Differences in Treatment of Income
There are several differences in the treatment of income on the FAFSA and the CSS Profile.
- Auto-Zero EFC. Auto-Zero EFC uses similar criteria to the Simplified Needs Test, but with an income threshold of $26,000 (2020-2021) or $27,000 (2021-2022), to set the expected family contribution (EFC) automatically to zero. The CSS Profile does not have Auto-Zero EFC.
- Minimum Student Contribution. The minimum student contribution, also known as the summer work expectation, assumes that all students can contribute about $3,000 to $6,000 based on earnings from part-time employment during the academic year and full-time employment in the summer. This effectively sets a non-zero minimum EFC and is especially problematic for low-income students. The CSS Profile has a minimum student contribution, while the FAFSA does not.

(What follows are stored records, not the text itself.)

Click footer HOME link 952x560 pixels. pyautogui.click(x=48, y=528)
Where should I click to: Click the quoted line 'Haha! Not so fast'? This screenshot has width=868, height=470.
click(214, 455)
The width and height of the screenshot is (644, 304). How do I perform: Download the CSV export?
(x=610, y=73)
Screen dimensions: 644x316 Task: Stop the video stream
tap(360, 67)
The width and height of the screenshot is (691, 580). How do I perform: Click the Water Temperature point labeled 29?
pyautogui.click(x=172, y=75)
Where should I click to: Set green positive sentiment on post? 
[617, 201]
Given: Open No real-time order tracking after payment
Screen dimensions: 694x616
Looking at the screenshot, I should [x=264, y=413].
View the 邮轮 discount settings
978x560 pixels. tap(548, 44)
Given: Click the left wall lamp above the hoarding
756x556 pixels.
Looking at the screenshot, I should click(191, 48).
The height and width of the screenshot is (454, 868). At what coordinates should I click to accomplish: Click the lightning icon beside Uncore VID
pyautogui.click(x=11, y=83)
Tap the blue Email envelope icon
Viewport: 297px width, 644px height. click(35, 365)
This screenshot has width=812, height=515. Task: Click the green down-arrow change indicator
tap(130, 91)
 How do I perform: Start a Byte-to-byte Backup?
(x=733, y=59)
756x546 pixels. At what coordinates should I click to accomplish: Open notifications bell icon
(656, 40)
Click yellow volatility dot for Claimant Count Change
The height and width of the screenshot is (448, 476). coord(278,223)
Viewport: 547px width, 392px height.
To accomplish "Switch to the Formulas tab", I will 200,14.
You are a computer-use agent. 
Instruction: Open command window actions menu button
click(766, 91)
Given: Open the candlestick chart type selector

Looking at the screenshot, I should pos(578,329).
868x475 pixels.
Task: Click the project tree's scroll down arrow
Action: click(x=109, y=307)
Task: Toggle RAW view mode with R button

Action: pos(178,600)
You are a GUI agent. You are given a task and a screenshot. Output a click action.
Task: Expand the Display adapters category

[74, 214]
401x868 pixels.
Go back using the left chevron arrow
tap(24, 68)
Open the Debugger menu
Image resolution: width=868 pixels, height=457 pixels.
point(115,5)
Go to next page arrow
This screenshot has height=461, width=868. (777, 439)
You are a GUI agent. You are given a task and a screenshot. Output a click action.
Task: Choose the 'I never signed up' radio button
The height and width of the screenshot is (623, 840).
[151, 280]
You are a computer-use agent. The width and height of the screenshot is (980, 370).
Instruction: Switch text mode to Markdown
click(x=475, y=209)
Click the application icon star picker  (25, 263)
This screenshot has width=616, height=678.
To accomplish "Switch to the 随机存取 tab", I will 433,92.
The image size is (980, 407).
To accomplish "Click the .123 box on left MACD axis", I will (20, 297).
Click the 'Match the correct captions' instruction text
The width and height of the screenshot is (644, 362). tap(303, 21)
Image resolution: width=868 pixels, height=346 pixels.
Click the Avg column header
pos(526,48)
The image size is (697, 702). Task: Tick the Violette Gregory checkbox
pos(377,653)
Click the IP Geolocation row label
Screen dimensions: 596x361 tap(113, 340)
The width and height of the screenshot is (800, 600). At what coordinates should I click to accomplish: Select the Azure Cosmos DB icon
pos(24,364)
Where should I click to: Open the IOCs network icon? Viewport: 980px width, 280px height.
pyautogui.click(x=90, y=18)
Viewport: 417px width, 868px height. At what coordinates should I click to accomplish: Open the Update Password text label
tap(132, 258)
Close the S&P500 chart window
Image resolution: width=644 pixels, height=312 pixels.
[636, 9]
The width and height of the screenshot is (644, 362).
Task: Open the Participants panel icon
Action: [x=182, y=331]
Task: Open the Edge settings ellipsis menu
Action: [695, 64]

- Paper Losses. The CSS Profile ignores so-called “paper losses” such as depreciation, net operating loss (NOL) carry-forward, business/farm losses and capital losses. These losses can artificially reduce income reported on federal income tax returns. Financial aid formulas are focused more on cash flow than net income.
- Cost of Living. Although the FAFSA has allowances for state and local taxes, the CSS Profile goes further, considering regional differences in the cost of living.
- Allowances against Income. The FAFSA and the CSS Profile both have allowances against income such as a basic living expense allowance (income protection allowance), income taxes and an employment expense allowance. The CSS Profile also has an allowance for K-12 tuition (capped at about $10,000), medical/dental expense allowance (approximately 4% of income) and an annual college savings allowance (capped at about $3,000 per child).
- Special Circumstances. The CSS Profile includes a free-form question about special circumstances that affect the family’s ability to pay for college, while the FAFSA does not.
There are several significant differences between the FAFSA and the CSS Profile concerning demographic variables.
- Divorced and Separated Parents. When a student’s parents are divorced or separated, the FAFSA ignores the income and assets of the non-custodial parent, requiring information about just the custodial parent. If the custodial parent has remarried, the income and assets of the stepparent are counted, regardless of any prenuptial agreements. However, if the student’s biological/adoptive parents live together, they are treated as though they were married even if they are unmarried or never were married. (Note that stepchildren may be counted in household size and number of children in college, even if they don’t live in the household, if the custodial parent and stepparent provide more than half of their support.) The CSS Profile considers income and assets of both sets of parents, including custodial and non-custodial parents, as well as stepparents, regardless of the living arrangements.
- Number of Children in College. The FAFSA divides the parent contribution portion of the EFC by the number of children in college, effectively reducing the parent contribution by 50% (2 children), 67% (3 children) and 75% (4 children). The CSS Profile uses a smaller reduction in the parent contribution, reducing the parent contribution by 40% (2 children), 55% (3 children) and 65% (4 or more children).